=== Extrait présenté ===
Anish Kapoor


 

Stéphane Dubois
"Anish Kapoor, Sculptures et dessins"
Espace sculpture, Canada, Eté 1991, Vol.7, N°4, Pages 40 à 41

Venise, Grenoble, Londres, Madrid bientôt... En cinq ans, avec un rayonnement croissant, le parcours désormais international du sculpteur indo-britannique Anish Kapoor (1954, Bombay; vit et travaille à Londres) est exemplaire. Prix 2000, en juin 1990, du jury international de la Biennale de Venise où l'artiste présentait ses oeuvres sous les auspices du pavillon britannique, invité à créer de nouvelles pièces (New Field) pour l'espace central du Centre français national d'Art contemporain de Grenoble (Le Magasin, dirigé par Adelina von Fürstenberg), il expose conjointement à la Tate Gallery de Londres une presque centaine de dessins avant d'affronter le nouveau complexe artistique madrilène, le centre Reine Sofia, déjà surnommé le "Beaubourg espagnol"...

Exemplarité d'un tel itinéraire, à quel titre ?

L'internationalisme et le prestige suffisent-ils aujourd'hui pour accréditer l'oeuvre d'un artiste ? Certes non, et heureusement... mais, cet état de fait, quel que soit le talent proposé, impose un pacte quasi diabolique entre le créateur et les moyens qui se proposent de le porter tout au long d'un si beau parcours.
=== Entrées extraites ===
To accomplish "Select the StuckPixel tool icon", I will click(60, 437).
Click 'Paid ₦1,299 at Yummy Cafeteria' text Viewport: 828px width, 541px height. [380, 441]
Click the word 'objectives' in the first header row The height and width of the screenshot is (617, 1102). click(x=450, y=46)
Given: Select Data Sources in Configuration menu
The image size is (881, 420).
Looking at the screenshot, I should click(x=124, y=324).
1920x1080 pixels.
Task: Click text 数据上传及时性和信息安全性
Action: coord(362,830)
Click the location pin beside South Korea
===
• [Court problème 1] Recopiez le passage de l'article sur Anish Kapoor commençant par "L'internationalisme et le" et se terminant par "si beau parcours.".
• [Court problème 2]
Répondez aux questions suivantes d'après l'article sur Anish Kapoor :
(a) Dans quelle ville l'artiste vit-il et travaille-t-il ?
(b) Quelle distinction a-t-il obtenue en juin 1990 à la Biennale de Venise ?
(c) Quel surnom est déjà donné au centre Reine Sofia ?
• [Court problème 3] Rédigez la suite de l'article sur Anish Kapoor, à partir de sa dernière phrase.

• [Corrigé de l'exercice 1]
L'internationalisme et le prestige suffisent-ils aujourd'hui pour accréditer l'oeuvre d'un artiste ? Certes non, et heureusement... mais, cet état de fait, quel que soit le talent proposé, impose un pacte quasi diabolique entre le créateur et les moyens qui se proposent de le porter tout au long d'un si beau parcours.

• [Corrigé de l'exercice 2]
(a) À Londres.
(b) Le Prix 2000 du jury international de la Biennale de Venise.
(c) Le "Beaubourg espagnol".

• [Corrigé de l'exercice 3]
L'exemplarité n'est que plus flagrante dans le domaine qui nous occupe : la sculpture. En effet, cette dernière va échapper progressivement à l'artiste, ne plus témoigner d'une volonté plastique personnelle, mais satisfaire une demande générale. Je m'explique. Bien que nous ne puissions plus déterminer aujourd'hui quelle part prend réellement le signataire de l'ouvrage dans son travail tant les assistants peuvent être nombreux, à l'instar de Richard Long ou de Mario Merz, on peut supposer que les pièces d'Anish Kapoor méritent dans leur réalisation une attention soutenue. Même lorsqu'il est entouré, la production du sculpteur peut-elle déjà répondre à une demande si forte, à un rythme aussi étourdissant ? Le spectateur, plus que d'apprécier une démarche et porter son intérêt sur des pièces précises peut désormais, en guise de nouveau critère de jugement, se poser cette question : "Que nous permettent de voir du travail d'un artiste, par exemple Anish Kapoor en 1991, les institutions qui le représentent : musées, centres de recherche, biennales, galeries, publications ? "
Pour atteindre ce point décisif dans l'approche d'un artiste : son conditionnement par l'institution (dû à différents facteurs marché de l'art, distinctions, lieux d'expositions pouvant abriter de la sculpture, etc...), il est intéressant d'illustrer cela avec les deux expositions consacrées à Anish Kapoor, celle de sculptures à Grenoble et celle de dessins à Londres.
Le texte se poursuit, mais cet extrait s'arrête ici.